Et moi, en face, je suis envahie d’émotions, plus fortes les unes que les autres. Le point culminant bien sûr est « Sylvaplana », deuxième fois de la soirée que je me retrouve au bord des larmes. Je ne sais pas si je vais tenir le choc longtemps. Toujours cette impression, troublante et fascinante, que le plafond va exploser et nous envoyer dans une autre galaxie…
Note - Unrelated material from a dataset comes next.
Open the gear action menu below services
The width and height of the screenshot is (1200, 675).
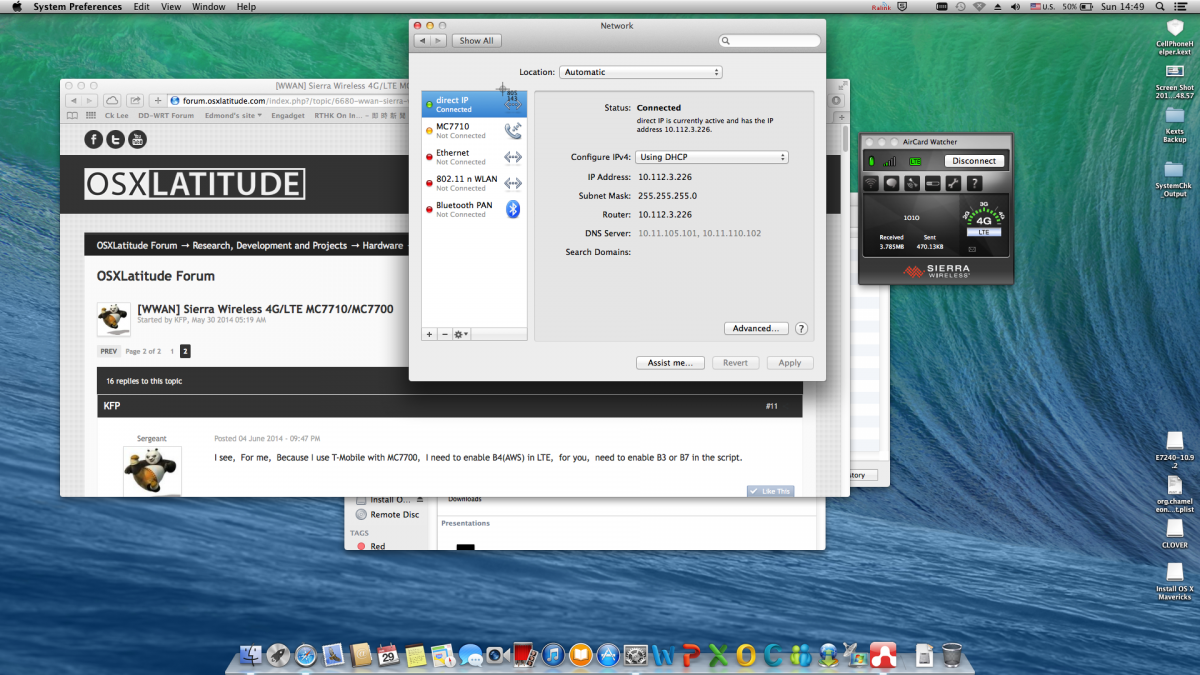coord(461,334)
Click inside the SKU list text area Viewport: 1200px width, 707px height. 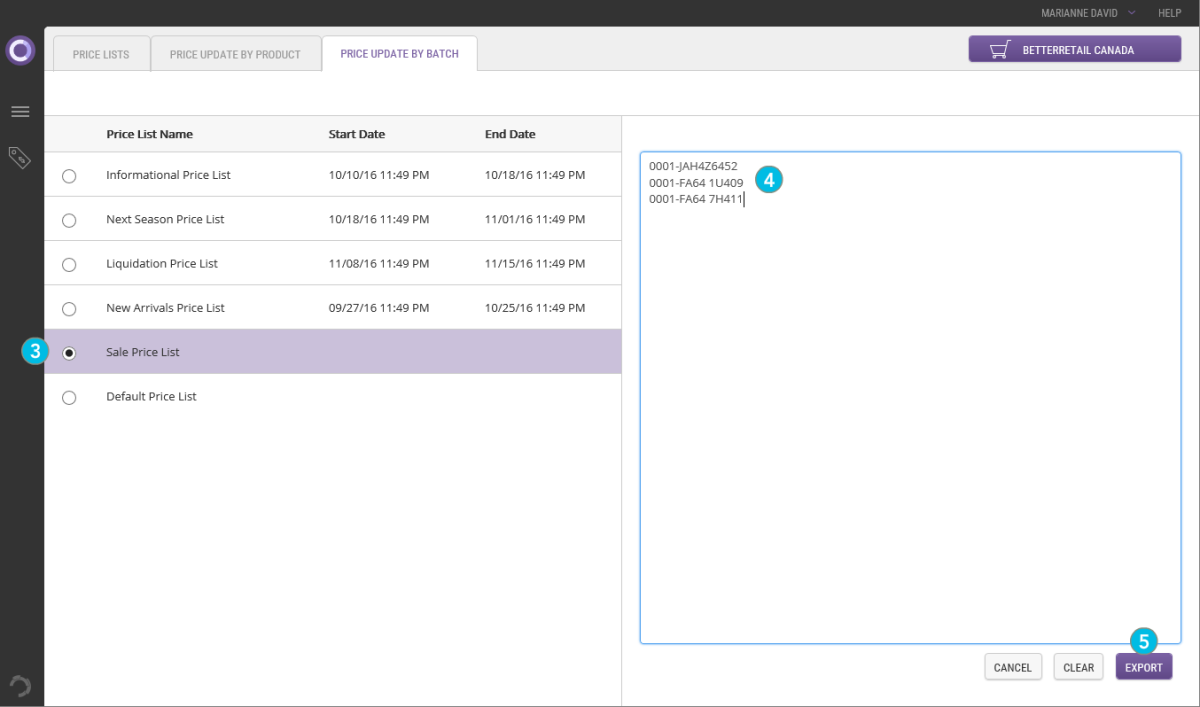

Arman nous laisse dans cet état et s’éclipse sous les applaudissements incessants, pour mieux revenir nous donner encore un peu de lui. Il en plaisante, cette histoire de rappel faussement imprévu le fait sourire, on sait tous comment ça marche… La fin du concert est délicate, moelleuse, comme pour mieux nous faire aborder la nuit qui va suivre. Mon cœur s’emballe sur les dernières notes, comment vous dire à quel point je n’ai pas envie que cette soirée se termine… Je rejoins malgré tout la sortie et retrouve mon hôtel, des étoiles plein les oreilles.


Ce soir mon cœur a tremblé, mes yeux ont pétillé, le Brise-Glace a fondu. La chaleur du foyer Tellier et du trio Méliès a repoussé un peu l’hiver précoce, me faisant espérer que vite, très vite, je les retrouverai à nouveau au coin du feu.